--- start The data ---

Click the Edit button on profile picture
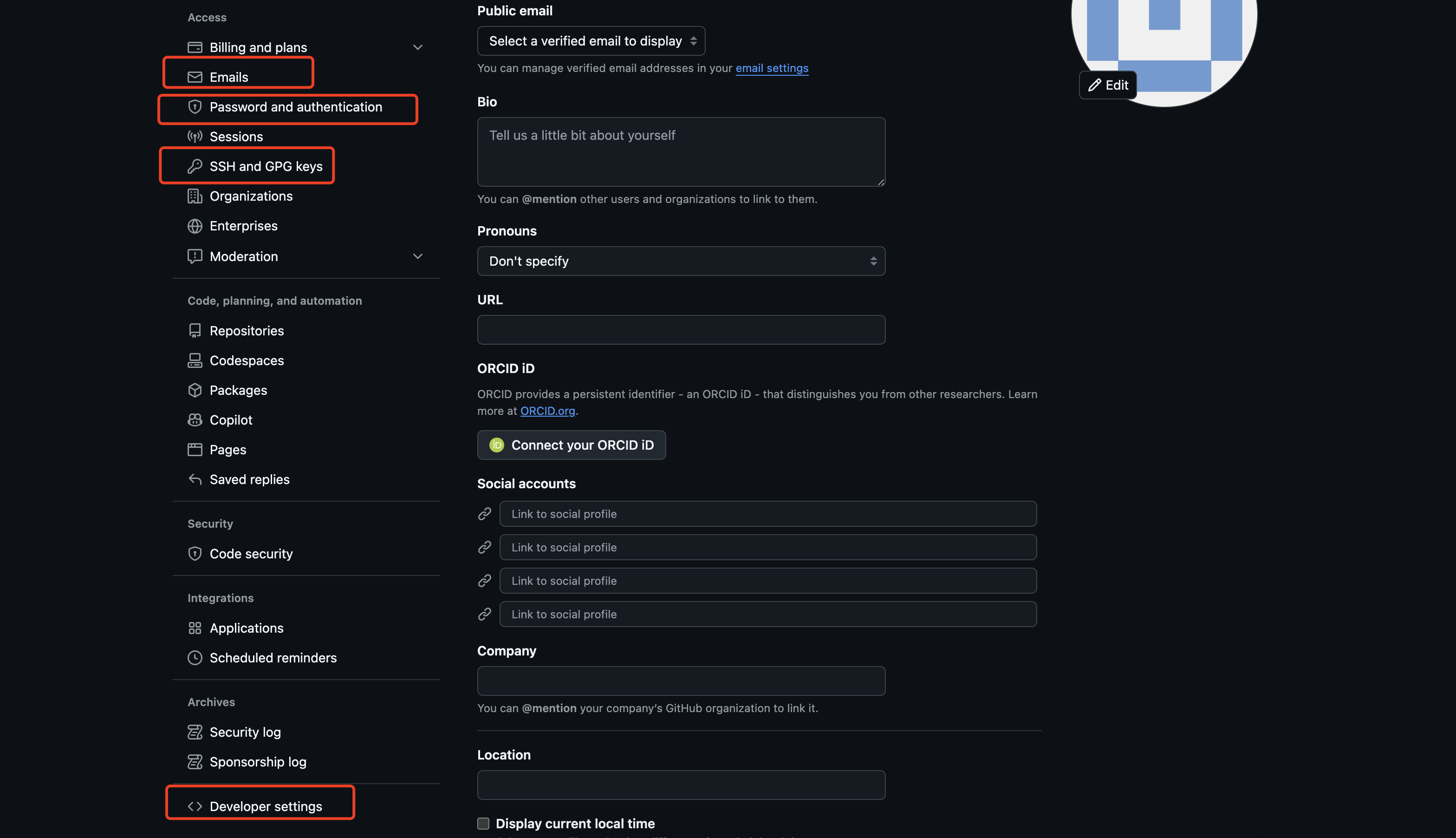The height and width of the screenshot is (838, 1456). [x=1107, y=85]
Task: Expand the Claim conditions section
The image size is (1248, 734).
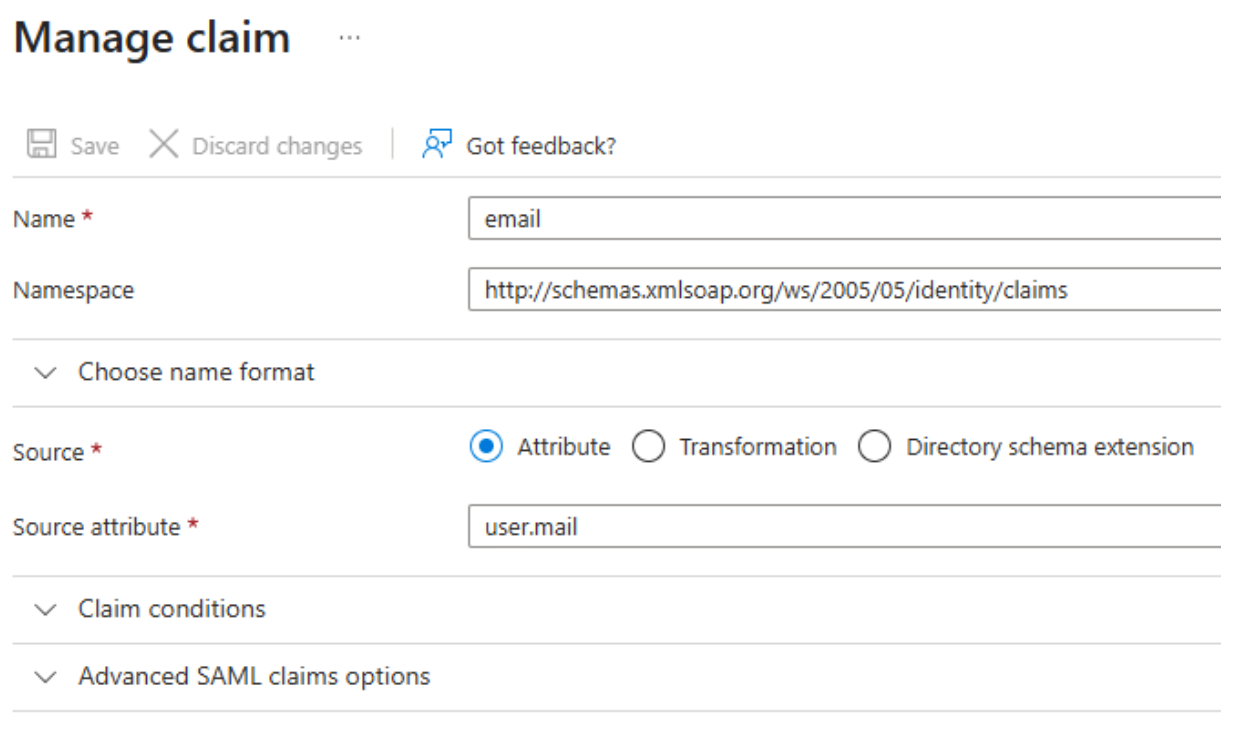Action: click(616, 609)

--- end The data ---

• _Exercise details_: Rewrite the listing above with "Expand" replaced by "Open" and every other part left unchanged, and omit the pictures from your answer.

• _Result for this exercise_:
Click the Edit button on profile picture
The height and width of the screenshot is (838, 1456). [x=1107, y=85]
Task: Open the Claim conditions section
The image size is (1248, 734).
Action: click(616, 609)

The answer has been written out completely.